_LISTED ENTRIES:_
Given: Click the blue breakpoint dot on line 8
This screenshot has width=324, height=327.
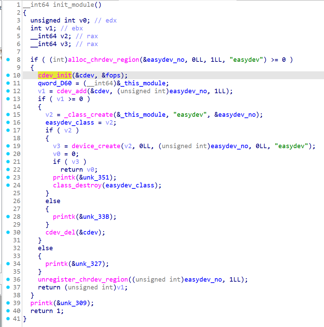Looking at the screenshot, I should (9, 60).
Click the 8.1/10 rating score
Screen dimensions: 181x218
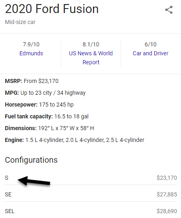point(91,44)
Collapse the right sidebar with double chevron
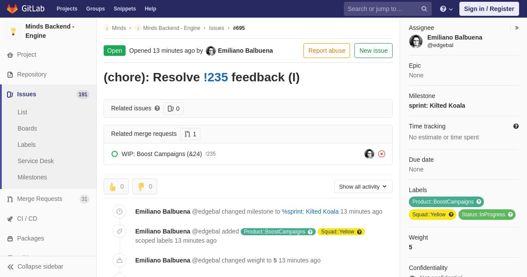Screen dimensions: 527x277 [516, 28]
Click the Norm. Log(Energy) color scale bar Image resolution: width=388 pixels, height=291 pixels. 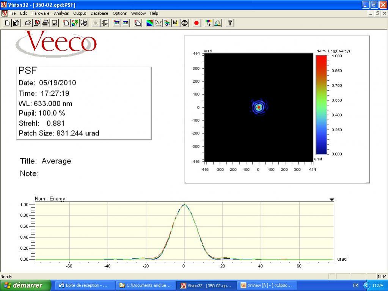321,105
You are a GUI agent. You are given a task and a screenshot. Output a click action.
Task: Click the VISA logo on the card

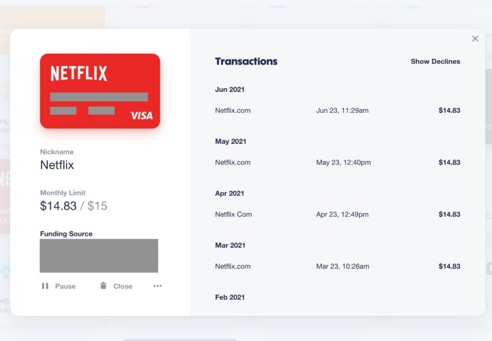[142, 116]
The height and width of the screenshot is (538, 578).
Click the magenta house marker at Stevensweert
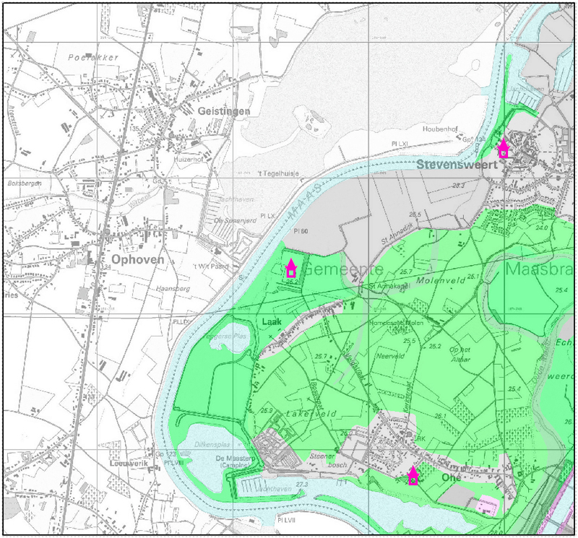[504, 149]
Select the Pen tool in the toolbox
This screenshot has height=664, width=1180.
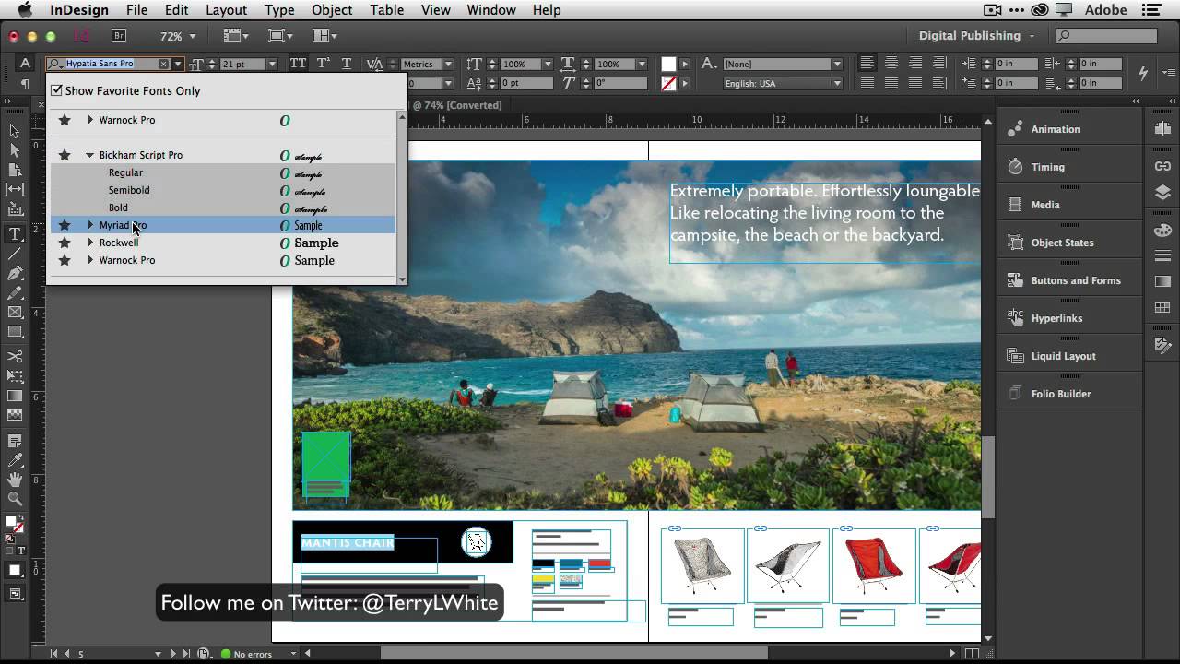pyautogui.click(x=15, y=274)
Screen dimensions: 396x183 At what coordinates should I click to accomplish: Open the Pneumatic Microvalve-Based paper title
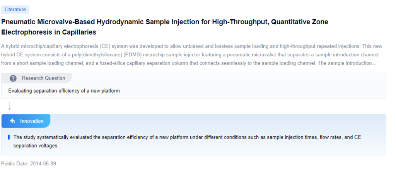[164, 22]
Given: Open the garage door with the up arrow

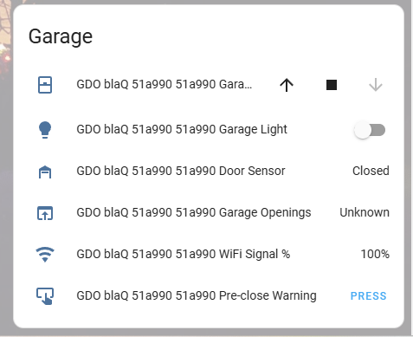Looking at the screenshot, I should click(287, 85).
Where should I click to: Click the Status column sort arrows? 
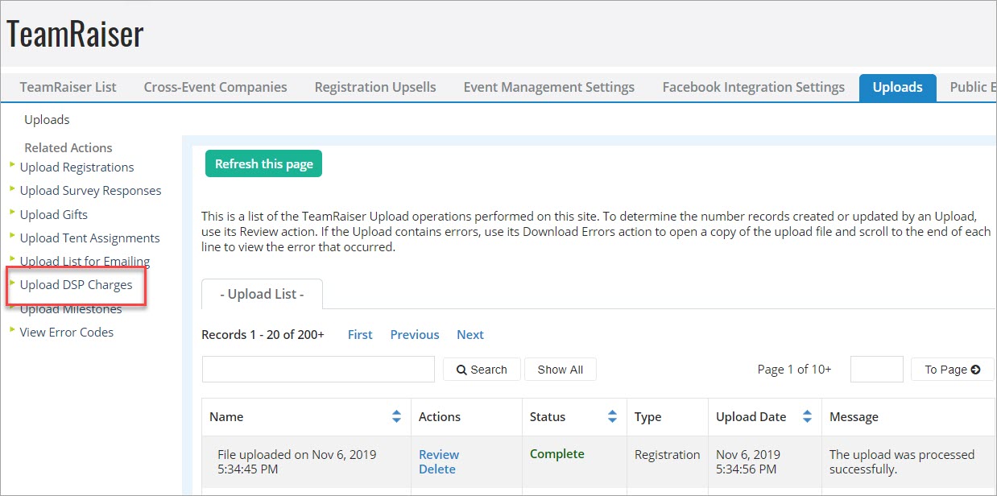point(612,416)
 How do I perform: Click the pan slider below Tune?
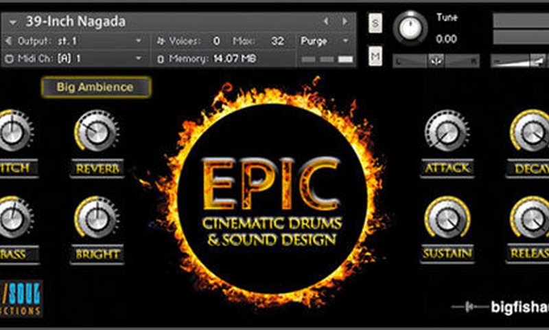436,61
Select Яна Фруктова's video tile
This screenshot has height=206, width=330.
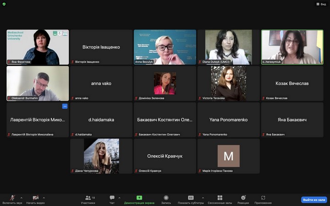point(38,47)
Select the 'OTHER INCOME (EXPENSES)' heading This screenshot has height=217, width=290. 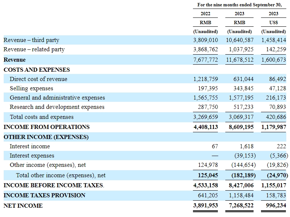46,137
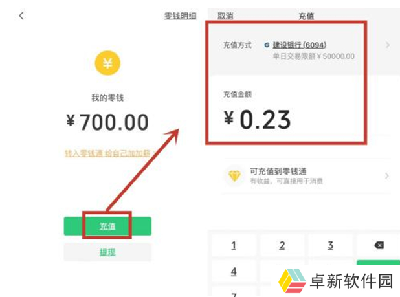Tap the back arrow icon

21,16
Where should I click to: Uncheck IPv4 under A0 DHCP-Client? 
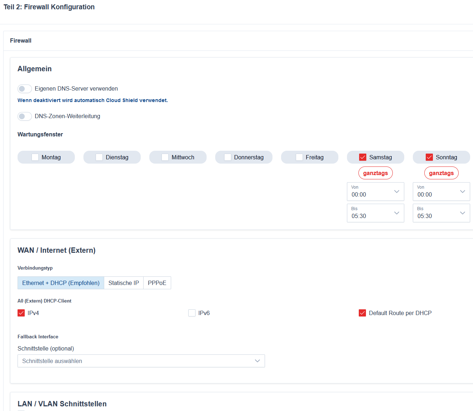[21, 313]
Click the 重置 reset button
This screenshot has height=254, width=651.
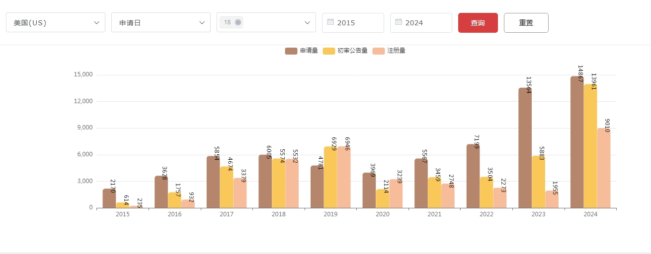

_PROBLEM TO WORK ON:_ Your reply should hold exactly the lines from the line containing "Where should I click to: Uncheck" through the final line of the listing, and none of the pictures.

_RESPONSE AREA:_
Where should I click to: Uncheck IPv4 under A0 DHCP-Client? 
[21, 313]
Click the 重置 reset button
This screenshot has height=254, width=651.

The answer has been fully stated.